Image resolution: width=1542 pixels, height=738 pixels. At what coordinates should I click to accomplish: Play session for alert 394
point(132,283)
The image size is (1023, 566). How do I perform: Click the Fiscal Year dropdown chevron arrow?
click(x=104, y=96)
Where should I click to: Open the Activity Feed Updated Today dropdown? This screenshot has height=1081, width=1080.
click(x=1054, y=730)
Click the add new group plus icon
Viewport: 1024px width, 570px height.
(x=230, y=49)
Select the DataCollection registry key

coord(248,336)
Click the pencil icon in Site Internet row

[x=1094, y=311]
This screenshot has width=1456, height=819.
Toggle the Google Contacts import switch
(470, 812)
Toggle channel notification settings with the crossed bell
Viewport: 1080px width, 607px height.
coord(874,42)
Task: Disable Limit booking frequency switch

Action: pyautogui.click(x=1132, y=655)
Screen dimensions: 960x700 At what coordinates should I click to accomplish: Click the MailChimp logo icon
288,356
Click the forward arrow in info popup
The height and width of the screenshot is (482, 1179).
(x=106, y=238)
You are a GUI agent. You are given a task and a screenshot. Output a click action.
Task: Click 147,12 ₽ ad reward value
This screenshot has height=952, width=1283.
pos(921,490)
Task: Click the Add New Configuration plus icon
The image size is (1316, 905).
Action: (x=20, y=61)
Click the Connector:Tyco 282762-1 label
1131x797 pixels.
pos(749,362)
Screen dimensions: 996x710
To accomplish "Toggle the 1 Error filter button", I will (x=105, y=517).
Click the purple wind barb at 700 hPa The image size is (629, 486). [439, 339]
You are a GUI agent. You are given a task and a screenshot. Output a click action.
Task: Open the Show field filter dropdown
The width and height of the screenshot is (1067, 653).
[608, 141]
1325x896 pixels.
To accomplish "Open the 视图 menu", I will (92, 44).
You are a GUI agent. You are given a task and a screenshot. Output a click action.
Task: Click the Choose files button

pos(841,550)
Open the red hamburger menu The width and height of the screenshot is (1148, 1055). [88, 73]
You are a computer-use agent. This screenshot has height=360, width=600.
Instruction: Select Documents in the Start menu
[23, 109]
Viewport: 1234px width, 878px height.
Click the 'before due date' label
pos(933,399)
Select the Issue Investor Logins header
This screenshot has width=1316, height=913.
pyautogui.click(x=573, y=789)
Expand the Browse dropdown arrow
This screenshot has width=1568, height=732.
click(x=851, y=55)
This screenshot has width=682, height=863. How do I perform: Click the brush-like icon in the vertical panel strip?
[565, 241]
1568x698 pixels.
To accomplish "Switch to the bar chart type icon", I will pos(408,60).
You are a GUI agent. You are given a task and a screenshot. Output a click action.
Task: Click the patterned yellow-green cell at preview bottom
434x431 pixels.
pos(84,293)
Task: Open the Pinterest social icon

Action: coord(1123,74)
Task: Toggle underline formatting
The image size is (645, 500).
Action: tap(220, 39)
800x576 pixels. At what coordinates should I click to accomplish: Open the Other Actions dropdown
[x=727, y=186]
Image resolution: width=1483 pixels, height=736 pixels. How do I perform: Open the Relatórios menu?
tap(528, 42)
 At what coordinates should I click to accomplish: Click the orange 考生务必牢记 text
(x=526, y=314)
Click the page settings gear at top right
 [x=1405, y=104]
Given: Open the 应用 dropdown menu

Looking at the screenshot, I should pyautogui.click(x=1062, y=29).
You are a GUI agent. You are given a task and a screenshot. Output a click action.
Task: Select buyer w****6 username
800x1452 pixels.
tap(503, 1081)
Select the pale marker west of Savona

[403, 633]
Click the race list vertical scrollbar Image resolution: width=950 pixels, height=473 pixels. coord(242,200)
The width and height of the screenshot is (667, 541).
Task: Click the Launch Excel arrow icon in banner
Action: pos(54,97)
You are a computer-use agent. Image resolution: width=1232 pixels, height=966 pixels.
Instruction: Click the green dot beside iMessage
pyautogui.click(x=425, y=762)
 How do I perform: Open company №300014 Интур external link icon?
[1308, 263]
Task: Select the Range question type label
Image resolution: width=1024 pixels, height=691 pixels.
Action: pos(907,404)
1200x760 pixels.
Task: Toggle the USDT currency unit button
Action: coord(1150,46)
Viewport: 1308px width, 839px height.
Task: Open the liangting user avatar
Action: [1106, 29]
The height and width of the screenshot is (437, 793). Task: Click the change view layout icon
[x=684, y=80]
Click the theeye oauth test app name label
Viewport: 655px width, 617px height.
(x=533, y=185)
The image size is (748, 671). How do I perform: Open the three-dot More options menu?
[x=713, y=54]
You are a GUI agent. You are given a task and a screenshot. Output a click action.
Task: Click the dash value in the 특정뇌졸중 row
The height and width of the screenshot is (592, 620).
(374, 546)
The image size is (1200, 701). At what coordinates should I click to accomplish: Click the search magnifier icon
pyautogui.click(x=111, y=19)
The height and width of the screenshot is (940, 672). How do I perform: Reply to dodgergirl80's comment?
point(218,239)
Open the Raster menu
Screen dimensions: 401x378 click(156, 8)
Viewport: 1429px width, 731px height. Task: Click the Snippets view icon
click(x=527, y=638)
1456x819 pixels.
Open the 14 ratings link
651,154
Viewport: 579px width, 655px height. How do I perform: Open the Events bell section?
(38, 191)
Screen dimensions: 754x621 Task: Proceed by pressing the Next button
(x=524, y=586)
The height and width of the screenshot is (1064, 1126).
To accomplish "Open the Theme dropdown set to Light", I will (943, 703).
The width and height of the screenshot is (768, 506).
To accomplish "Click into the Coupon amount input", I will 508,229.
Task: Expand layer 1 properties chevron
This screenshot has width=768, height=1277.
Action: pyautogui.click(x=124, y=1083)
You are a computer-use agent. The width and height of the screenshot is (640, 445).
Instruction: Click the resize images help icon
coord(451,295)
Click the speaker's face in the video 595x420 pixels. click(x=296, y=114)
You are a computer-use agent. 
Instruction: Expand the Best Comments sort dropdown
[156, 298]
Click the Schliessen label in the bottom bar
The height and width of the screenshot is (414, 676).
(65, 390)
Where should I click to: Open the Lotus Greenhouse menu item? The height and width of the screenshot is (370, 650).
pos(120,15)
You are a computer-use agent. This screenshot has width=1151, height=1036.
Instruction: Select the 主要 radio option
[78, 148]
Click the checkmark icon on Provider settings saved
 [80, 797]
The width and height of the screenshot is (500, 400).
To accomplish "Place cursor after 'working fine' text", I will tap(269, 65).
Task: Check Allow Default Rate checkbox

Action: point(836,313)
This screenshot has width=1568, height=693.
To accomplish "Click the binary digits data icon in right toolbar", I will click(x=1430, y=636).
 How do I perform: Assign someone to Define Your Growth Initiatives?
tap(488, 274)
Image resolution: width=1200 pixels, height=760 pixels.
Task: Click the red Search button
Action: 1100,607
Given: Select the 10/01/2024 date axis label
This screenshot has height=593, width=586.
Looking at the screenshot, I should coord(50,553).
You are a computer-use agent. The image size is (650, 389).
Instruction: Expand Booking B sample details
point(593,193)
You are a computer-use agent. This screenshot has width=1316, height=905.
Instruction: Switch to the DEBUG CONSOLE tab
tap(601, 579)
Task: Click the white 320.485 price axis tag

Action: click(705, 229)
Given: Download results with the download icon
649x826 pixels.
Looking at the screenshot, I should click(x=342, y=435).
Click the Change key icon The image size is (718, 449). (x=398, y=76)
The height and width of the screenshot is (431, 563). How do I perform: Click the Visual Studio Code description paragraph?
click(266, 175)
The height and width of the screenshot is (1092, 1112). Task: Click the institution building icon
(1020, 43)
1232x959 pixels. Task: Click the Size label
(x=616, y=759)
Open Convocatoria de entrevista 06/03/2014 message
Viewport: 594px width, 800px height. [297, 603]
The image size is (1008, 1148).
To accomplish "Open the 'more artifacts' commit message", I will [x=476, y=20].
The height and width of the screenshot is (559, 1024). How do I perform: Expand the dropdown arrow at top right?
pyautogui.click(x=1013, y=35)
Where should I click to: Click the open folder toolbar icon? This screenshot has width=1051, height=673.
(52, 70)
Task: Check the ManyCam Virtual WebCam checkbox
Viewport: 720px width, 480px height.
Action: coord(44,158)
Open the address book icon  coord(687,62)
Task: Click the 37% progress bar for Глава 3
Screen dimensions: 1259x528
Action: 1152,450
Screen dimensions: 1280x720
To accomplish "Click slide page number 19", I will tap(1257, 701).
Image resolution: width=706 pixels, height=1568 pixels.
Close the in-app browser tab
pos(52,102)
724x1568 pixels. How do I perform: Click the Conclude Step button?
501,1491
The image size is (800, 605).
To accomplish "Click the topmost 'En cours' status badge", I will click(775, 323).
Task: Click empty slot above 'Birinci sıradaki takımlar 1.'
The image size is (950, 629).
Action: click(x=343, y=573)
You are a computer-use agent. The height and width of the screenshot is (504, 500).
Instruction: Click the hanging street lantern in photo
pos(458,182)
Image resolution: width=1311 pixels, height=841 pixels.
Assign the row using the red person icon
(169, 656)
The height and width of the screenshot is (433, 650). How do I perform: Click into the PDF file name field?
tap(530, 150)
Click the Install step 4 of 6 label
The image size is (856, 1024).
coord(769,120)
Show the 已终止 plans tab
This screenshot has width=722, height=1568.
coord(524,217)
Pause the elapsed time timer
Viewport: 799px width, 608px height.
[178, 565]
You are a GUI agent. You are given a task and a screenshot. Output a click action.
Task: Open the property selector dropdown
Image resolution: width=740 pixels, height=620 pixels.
● ● ● ● ●
## [Stated task]
Copy the material from the line containing "Screen dimensions: 754x621" down to the line containing "Action: 1100,607", swapping "Instruction" for "Prompt" and leaving everything else as it is.

## [Complete response]
Screen dimensions: 754x621 Task: Proceed by pressing the Next button
(x=524, y=586)
The height and width of the screenshot is (1064, 1126).
To accomplish "Open the Theme dropdown set to Light", I will (943, 703).
The width and height of the screenshot is (768, 506).
To accomplish "Click into the Coupon amount input", I will 508,229.
Task: Expand layer 1 properties chevron
This screenshot has width=768, height=1277.
Action: pyautogui.click(x=124, y=1083)
You are a computer-use agent. The width and height of the screenshot is (640, 445).
Prompt: Click the resize images help icon
coord(451,295)
Click the speaker's face in the video 595x420 pixels. click(x=296, y=114)
You are a computer-use agent. 
Prompt: Expand the Best Comments sort dropdown
[156, 298]
Click the Schliessen label in the bottom bar
The height and width of the screenshot is (414, 676).
(65, 390)
Where should I click to: Open the Lotus Greenhouse menu item? The height and width of the screenshot is (370, 650).
pos(120,15)
You are a computer-use agent. This screenshot has width=1151, height=1036.
Prompt: Select the 主要 radio option
[78, 148]
Click the checkmark icon on Provider settings saved
 [80, 797]
The width and height of the screenshot is (500, 400).
To accomplish "Place cursor after 'working fine' text", I will tap(269, 65).
Task: Check Allow Default Rate checkbox

Action: point(836,313)
This screenshot has width=1568, height=693.
To accomplish "Click the binary digits data icon in right toolbar", I will click(x=1430, y=636).
 How do I perform: Assign someone to Define Your Growth Initiatives?
tap(488, 274)
Image resolution: width=1200 pixels, height=760 pixels.
Task: Click the red Search button
Action: 1100,607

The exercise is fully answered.